• _Work task_
Using the data beneath, show every line that includes the word "обработки".

• _Records for processing_
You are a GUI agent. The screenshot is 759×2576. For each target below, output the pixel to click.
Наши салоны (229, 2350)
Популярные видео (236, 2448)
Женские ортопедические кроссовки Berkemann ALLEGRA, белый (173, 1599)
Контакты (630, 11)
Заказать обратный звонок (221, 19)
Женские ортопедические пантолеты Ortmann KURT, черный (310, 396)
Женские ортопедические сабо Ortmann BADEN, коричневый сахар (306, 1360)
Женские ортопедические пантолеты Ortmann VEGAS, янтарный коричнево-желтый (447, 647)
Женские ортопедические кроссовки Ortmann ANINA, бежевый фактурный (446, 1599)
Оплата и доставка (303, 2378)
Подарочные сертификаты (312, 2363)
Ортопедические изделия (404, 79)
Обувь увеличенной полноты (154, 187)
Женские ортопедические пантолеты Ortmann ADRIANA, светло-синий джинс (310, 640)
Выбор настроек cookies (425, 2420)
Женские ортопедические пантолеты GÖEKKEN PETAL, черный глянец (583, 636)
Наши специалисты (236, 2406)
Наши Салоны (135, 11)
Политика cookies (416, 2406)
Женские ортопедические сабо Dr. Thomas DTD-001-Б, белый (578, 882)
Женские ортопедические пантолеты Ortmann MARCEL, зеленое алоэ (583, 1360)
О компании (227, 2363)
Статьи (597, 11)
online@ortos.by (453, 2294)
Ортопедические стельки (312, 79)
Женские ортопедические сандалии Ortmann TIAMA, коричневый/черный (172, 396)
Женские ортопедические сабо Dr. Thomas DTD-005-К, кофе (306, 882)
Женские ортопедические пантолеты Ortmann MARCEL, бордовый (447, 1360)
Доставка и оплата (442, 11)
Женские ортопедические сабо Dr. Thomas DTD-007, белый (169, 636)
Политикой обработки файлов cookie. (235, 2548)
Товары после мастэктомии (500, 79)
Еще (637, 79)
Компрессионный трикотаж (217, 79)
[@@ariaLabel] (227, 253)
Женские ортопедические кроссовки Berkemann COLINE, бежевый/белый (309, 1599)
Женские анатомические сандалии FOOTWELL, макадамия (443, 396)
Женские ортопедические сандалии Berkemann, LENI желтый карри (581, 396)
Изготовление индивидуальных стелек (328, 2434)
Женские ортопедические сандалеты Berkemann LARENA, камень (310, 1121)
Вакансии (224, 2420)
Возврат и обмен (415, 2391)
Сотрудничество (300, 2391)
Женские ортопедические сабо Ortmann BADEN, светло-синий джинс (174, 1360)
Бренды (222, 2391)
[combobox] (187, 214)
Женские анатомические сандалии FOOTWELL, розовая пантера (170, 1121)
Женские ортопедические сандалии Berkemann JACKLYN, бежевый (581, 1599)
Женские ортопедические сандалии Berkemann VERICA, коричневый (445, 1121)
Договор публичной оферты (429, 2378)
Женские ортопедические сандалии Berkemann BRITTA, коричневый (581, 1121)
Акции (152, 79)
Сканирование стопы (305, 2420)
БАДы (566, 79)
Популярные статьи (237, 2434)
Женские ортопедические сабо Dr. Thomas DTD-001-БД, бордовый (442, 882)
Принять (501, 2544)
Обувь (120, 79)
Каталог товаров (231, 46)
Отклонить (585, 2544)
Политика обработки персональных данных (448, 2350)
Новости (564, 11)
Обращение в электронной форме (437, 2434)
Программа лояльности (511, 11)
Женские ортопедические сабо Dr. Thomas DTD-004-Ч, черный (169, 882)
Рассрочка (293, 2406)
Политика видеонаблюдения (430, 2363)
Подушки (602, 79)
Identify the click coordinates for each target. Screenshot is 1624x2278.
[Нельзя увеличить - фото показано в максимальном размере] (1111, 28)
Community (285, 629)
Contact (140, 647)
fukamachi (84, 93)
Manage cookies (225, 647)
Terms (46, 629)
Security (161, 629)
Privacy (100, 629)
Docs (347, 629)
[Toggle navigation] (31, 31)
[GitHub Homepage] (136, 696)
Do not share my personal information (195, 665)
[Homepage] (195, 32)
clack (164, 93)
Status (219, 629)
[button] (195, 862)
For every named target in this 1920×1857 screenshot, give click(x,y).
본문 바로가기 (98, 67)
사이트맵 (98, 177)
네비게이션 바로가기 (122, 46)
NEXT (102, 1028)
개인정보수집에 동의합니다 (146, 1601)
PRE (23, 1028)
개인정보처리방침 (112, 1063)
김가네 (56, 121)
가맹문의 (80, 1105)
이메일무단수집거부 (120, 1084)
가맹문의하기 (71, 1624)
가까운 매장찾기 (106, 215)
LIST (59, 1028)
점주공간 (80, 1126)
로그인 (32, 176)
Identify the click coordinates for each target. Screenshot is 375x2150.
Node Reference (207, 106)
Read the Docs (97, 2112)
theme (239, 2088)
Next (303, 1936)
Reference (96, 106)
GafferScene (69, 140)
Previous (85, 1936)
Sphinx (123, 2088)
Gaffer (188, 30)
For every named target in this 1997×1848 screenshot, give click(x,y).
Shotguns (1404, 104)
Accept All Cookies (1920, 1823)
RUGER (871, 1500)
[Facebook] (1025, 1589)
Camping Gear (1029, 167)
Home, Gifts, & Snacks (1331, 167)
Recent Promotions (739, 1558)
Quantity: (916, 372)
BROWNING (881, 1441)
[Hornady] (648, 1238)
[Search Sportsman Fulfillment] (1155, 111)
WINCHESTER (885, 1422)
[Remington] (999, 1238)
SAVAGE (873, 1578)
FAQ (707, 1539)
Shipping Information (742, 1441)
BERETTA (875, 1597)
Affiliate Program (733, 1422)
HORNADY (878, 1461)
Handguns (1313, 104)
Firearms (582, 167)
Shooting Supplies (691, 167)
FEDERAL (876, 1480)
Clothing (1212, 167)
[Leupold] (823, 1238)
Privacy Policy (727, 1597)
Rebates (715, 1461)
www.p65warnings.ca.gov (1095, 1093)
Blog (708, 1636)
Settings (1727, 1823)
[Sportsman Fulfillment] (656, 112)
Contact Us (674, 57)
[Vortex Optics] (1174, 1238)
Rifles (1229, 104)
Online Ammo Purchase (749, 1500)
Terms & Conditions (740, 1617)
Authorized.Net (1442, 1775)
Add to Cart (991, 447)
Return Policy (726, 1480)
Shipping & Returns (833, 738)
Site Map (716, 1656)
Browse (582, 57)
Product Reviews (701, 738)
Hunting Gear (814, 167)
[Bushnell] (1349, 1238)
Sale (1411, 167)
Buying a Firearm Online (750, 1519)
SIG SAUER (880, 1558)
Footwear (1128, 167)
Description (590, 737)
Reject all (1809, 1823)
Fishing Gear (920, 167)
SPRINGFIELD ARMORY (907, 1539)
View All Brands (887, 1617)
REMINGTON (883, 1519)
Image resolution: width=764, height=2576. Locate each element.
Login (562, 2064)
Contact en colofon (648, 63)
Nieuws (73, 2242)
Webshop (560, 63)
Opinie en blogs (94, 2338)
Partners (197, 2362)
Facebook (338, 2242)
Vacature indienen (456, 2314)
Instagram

• _Solution to this task_
Политикой обработки файлов cookie. (235, 2548)
Политика обработки персональных данных (448, 2350)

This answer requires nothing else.